MANCHESTER, ENGLAND — Squamous cell carcinoma of the nail unit is often misdiagnosed and its painful course protracted because clinical features can resemble more mundane conditions such as paronychia, Dr. Mohamed Alrawi said at the annual meeting of the British Association of Dermatologists.
A retrospective study of 20 patients seen between 1997 and 2005 has identified three patterns of presentation in this rare condition, and wider recognition of these patterns could help expedite diagnosis, Dr. Alrawi said. The clinical patterns were:
▸ Type 1, in 10 (50%) patients, was a frank nodule or tumor with or without nail loss.
▸ Type 2, seen in six (30%), was a mild to moderate warty periungual lesion with nail splitting and skin fissures.
▸ Type 3, found in four (20%), was a recurrent discharge from beneath the nail with putative onychomycosis.
In all patients, less than 50% of the surface area of the distal phalanx was affected, said Dr. Alrawi of Bristol Dermatology Centre, Bristol (England) Royal Infirmary.

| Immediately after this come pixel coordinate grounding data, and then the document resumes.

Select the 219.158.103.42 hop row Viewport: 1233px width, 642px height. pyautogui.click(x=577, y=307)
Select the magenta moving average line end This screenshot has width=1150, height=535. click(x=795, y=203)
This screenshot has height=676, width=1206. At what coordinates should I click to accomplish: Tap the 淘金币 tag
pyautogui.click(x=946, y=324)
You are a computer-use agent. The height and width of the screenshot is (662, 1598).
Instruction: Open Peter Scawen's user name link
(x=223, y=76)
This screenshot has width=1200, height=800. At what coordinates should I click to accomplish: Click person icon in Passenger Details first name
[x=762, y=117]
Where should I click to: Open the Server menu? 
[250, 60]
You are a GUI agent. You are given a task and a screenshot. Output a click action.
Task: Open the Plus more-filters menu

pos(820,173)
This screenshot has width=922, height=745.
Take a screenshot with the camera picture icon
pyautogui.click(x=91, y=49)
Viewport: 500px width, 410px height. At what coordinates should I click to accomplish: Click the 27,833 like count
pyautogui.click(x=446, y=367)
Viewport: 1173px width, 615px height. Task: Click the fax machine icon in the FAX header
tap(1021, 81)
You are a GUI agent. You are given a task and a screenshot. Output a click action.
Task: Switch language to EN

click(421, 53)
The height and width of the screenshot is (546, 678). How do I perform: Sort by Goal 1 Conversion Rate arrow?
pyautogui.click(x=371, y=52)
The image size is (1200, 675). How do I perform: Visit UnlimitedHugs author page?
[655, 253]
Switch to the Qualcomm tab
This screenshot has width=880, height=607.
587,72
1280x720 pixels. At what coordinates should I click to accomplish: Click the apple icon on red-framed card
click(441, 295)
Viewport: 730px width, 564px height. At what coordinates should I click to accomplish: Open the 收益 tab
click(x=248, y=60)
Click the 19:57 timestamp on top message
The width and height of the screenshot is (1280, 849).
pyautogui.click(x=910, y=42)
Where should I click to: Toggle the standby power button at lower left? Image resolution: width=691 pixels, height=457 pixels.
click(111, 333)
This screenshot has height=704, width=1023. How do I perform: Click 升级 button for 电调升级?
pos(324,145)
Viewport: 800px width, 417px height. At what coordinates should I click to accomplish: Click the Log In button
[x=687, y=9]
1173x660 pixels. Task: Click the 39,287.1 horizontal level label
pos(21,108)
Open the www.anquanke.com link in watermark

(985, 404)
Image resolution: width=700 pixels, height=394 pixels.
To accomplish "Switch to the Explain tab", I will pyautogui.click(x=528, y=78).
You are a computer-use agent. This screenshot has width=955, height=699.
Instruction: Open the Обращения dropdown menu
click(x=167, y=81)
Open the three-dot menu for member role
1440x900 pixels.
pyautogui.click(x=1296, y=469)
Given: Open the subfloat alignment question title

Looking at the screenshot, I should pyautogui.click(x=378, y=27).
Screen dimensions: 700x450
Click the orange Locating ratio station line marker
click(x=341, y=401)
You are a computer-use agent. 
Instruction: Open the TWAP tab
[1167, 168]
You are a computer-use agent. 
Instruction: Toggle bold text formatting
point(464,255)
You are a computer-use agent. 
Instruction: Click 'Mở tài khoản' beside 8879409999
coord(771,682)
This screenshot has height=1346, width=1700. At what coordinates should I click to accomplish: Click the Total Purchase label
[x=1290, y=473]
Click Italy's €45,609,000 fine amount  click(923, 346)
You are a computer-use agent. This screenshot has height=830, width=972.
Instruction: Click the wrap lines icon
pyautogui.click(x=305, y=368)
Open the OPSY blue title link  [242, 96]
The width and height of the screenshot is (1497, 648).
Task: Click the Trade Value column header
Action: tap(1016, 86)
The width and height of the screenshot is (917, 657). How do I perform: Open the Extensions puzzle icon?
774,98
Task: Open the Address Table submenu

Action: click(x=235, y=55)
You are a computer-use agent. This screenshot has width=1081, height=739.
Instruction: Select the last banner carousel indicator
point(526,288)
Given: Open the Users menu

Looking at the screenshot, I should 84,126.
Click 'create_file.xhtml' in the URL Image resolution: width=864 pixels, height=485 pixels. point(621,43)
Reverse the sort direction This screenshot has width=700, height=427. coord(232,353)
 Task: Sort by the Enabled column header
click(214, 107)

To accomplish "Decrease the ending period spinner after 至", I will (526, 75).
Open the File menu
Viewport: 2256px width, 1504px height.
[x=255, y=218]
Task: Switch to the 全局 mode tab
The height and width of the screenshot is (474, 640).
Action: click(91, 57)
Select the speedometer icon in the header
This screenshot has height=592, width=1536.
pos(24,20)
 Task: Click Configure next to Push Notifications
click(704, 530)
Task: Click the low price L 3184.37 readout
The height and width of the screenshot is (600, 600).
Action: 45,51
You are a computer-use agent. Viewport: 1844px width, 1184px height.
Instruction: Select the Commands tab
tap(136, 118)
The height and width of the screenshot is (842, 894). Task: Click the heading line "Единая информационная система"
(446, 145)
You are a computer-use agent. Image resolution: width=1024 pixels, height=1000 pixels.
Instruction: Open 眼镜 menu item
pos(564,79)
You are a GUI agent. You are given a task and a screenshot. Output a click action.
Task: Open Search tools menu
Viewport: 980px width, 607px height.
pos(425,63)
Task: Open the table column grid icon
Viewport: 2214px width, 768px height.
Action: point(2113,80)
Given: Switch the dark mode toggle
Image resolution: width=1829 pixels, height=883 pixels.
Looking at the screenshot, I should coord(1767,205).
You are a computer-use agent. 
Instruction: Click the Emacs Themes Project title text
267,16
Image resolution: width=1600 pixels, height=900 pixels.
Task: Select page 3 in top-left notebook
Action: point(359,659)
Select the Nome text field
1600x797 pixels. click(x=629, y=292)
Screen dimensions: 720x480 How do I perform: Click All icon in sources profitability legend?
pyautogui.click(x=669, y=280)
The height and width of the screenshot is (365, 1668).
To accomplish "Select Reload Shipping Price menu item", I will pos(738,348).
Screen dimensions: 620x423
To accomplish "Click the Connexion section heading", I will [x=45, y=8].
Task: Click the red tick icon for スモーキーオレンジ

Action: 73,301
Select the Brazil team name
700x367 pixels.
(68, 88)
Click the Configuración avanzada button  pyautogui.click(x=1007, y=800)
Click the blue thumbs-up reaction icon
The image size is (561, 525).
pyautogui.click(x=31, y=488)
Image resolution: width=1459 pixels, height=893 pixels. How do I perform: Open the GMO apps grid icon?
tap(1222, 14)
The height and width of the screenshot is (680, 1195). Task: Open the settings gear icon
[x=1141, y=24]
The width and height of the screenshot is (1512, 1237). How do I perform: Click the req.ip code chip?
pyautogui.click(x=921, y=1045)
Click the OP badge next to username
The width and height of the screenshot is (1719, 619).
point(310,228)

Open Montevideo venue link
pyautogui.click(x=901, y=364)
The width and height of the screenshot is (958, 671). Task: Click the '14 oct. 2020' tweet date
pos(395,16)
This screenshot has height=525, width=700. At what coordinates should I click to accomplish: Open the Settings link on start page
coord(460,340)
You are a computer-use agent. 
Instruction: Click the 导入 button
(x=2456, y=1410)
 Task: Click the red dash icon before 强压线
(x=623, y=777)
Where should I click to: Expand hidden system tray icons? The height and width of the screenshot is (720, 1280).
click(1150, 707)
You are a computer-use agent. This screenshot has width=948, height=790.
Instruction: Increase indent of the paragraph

One patient had bone involvement. Histologic evaluation showed invasive disease in 15 patients, 5 with in situ squamous cell carcinoma. The thumb was the most commonly affected digit, involved in seven of the patients. The index finger was affected in four patients, the middle finger in three, and the ring and little fingers in one each.
A total of 14 patients reported pain as the primary symptom, and only 2 were asymptomatic, he said. In seven patients, the carcinoma was associated with human papillomavirus, with six involving type 16.